──────── EXERCISE DATA ────────
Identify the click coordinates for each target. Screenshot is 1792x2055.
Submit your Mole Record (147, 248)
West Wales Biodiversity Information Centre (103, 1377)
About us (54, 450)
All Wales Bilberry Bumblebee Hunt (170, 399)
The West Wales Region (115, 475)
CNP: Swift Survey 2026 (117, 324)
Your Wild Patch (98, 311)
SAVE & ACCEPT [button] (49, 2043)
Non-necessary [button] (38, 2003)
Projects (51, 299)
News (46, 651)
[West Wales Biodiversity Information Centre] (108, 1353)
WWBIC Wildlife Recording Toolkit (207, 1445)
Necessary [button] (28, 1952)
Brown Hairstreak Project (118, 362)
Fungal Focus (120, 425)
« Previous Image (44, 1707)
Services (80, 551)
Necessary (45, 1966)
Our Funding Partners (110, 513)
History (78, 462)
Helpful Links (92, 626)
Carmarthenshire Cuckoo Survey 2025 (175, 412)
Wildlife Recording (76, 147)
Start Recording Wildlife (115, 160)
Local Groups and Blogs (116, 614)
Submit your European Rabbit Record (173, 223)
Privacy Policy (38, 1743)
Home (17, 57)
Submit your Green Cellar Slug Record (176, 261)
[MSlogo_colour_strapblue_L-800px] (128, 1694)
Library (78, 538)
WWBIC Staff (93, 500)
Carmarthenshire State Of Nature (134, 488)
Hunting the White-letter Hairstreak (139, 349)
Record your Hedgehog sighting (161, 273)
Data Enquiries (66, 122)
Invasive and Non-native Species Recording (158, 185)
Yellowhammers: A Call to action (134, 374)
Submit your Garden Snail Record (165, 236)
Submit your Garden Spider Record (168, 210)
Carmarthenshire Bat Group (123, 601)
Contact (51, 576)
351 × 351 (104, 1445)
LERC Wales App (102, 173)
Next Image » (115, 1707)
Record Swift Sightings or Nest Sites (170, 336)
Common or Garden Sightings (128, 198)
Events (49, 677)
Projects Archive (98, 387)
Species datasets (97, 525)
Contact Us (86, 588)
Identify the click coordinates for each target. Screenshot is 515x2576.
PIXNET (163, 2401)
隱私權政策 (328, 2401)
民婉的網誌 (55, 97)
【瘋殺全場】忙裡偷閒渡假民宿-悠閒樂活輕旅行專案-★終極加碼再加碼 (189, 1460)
────────
## WHAT TO WORK ON:
Tally the lines in this data that hold the word "West" and state only the count.

## EXERCISE ANSWER:
3